[BEGIN Passage]

I believe that disability living allowance is transferable, but I dont think carers allowance is, even child allowance will be stopped I believe

Jo xxx


----------



## xabiaxica (Jun 23, 2009)

jojo said:


> I believe that disability living allowance is transferable, but I dont think carers allowance is, even child allowance will be stopped I believe
> 
> Jo xxx


certainly some part of the benefit is transferable - but I think I read that each case is looked at individually?


@ theklubbkrayz - have at look at this - it has loads of info http://www.direct.gov.uk/en/DisabledPeople/index.htm


----------



## djfwells (Sep 28, 2009)

There was a change to regulations a few years ago with regards to which benefits - specificallly AA, DLA and CA were exportable, and under what circumstances.
It would be difficult to give you a definate answer here without knowing more about your personal details, but I would strongly recommend that you contacted the Benefit Exportablity office by e mail, stating your National Insurance numbers and names etc... and your reasons for wishing to move abroad. E mail is usually better as the phones are often engaged for long periods of time.

The e mail address is [email protected]


----------



## theklubbkrayz (Apr 26, 2011)

djfwells said:


> There was a change to regulations a few years ago with regards to which benefits - specificallly AA, DLA and CA were exportable, and under what circumstances.
> It would be difficult to give you a definate answer here without knowing more about your personal details, but I would strongly recommend that you contacted the Benefit Exportablity office by e mail, stating your National Insurance numbers and names etc... and your reasons for wishing to move abroad. E mail is usually better as the phones are often engaged for long periods of time.
> 
> The e mail address is [email protected]


thanks alot for this guys


----------



## xicoalc (Apr 20, 2010)

djfwells said:


> There was a change to regulations a few years ago with regards to which benefits - specificallly AA, DLA and CA were exportable, and under what circumstances.
> It would be difficult to give you a definate answer here without knowing more about your personal details, but I would strongly recommend that you contacted the Benefit Exportablity office by e mail, stating your National Insurance numbers and names etc... and your reasons for wishing to move abroad. E mail is usually better as the phones are often engaged for long periods of time.
> 
> The e mail address is [email protected]


I agree. Mobility element no, care yes BUT this is a usual case scenario not a fixed rule. Exporting benefits takes MONTHS (be warned). If you want to query you should make your email or letter clearly state that it is a QUERY and not a request to export. A couple of years ago we were thinking of bringing mum out, and she has a disability. I called to enquire and the payments got suspended because they believed she was moving... be very careful and make it clear you are asking IS IT POSSIBLE and that you are only considering it for now.


----------

[END Passage]
[BEGIN Items]

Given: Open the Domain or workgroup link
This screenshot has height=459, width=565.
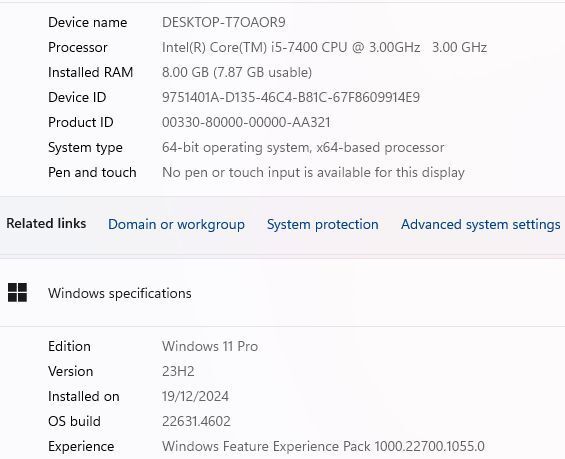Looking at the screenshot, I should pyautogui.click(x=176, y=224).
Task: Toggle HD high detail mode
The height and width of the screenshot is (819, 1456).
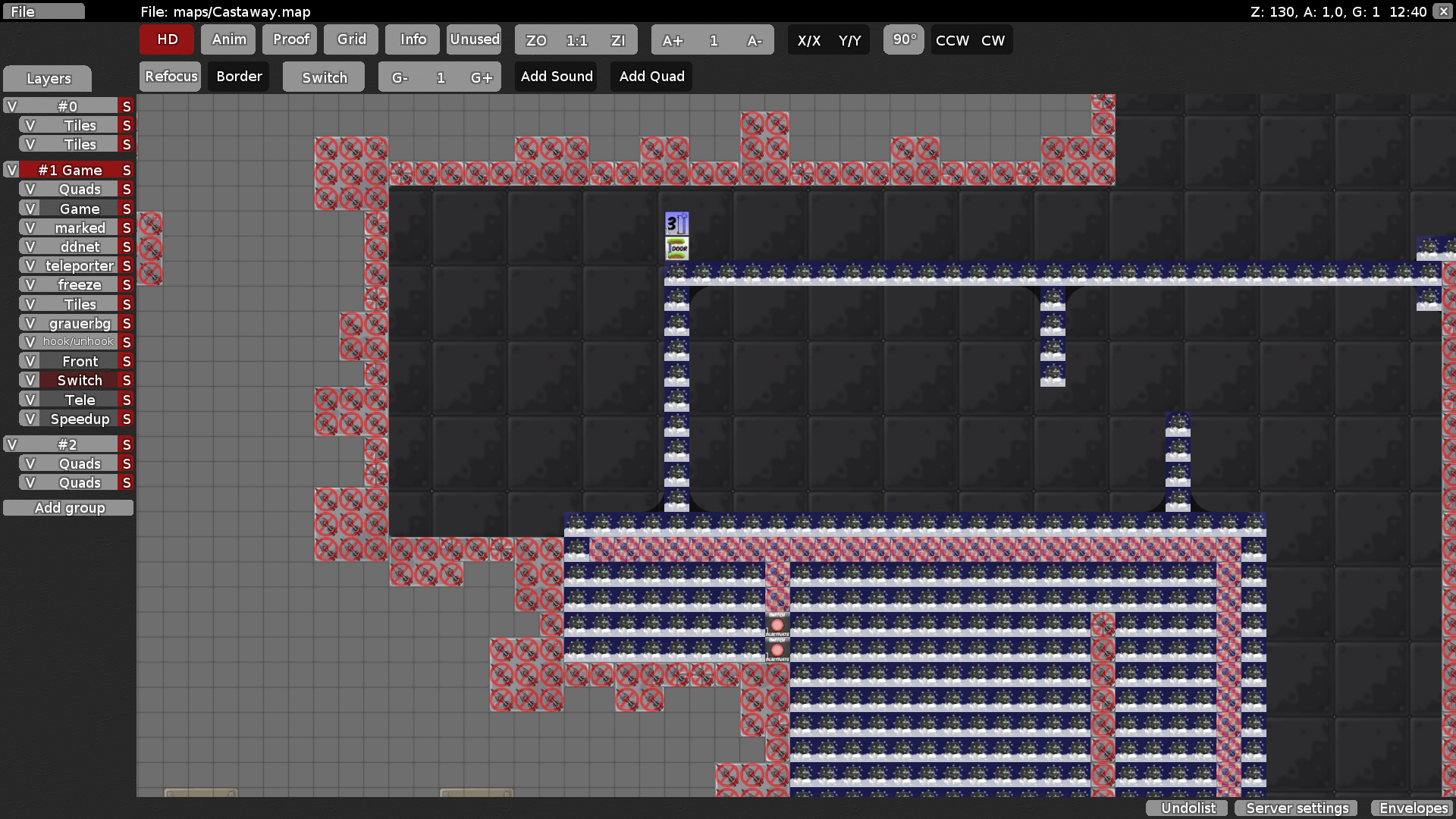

[END Items]

Copy out everything in the benefits forum thread from "## xabiaxica (Jun" down to "looked at individually?", swapping each "transferable" for "exportable".

## xabiaxica (Jun 23, 2009)

jojo said:


> I believe that disability living allowance is exportable, but I dont think carers allowance is, even child allowance will be stopped I believe
> 
> Jo xxx


certainly some part of the benefit is exportable - but I think I read that each case is looked at individually?